Bread crusts cut and piled into a bowl next to a bread knife
To eat the crust or not? That is the question.

7th Son Studio / Shutterstock

At some point, most parents have to decide how to handle the bread crust issue.

One of my daughters rarely seems to mind eating it, while another always leaves it behind. I’ve always been more concerned with food waste than nutritional loss because I assumed it was a myth that there are more minerals and vitamins in the crust.

Turns out there may not be more vitamins in the crust, but there could be health benefits from eating your bread crust! A study published in the American Chemical Society followed research from Germany on the topic.

In a study conducted at the German Research Center of Food Chemistry in Garching, Germany, Thomas Hofmann, Ph.D, the lead researcher of found that when the antioxidant content and activity of bread crust, bread crumbs, and bread flour were analyzed, bread crust came out on top.

What they discovered was that the process of baking bread creates an antioxidant, pronyl-lysine, which is significantly higher in the crust. This antioxidant has been shown in other studies to play a role in cancer prevention.
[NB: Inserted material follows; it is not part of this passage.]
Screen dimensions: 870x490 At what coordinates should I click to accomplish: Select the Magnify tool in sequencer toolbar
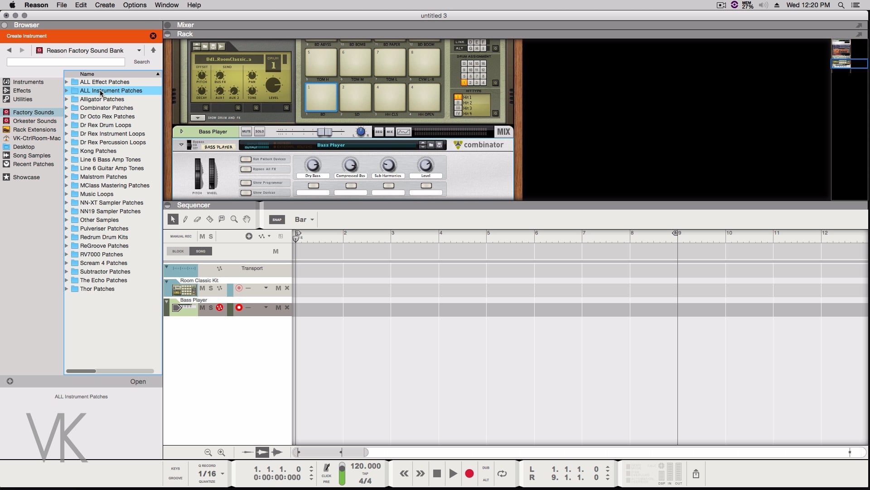(234, 220)
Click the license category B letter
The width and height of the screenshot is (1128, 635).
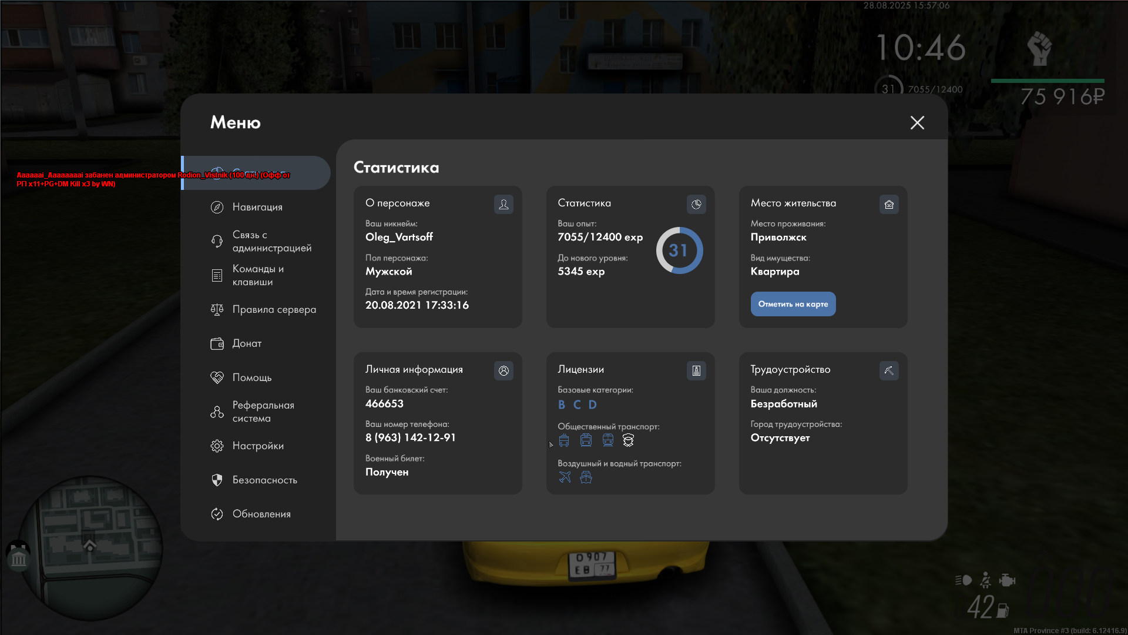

Is it possible that former studies showing possible cancer-fighting properties of bread wrongly linked that advantage to fiber?

The research team found that this antioxidant formed in both yeast based, and non-yeast based breads, and that it was higher in smaller loaves of bread because there is more surface area exposed to the baking process. Darker breads such as rye and whole wheat generally contain higher antioxidant content, but over browning reduces the antioxidant content.

So mom, you may have been right! Eating my bread crust just may have been good for me after all.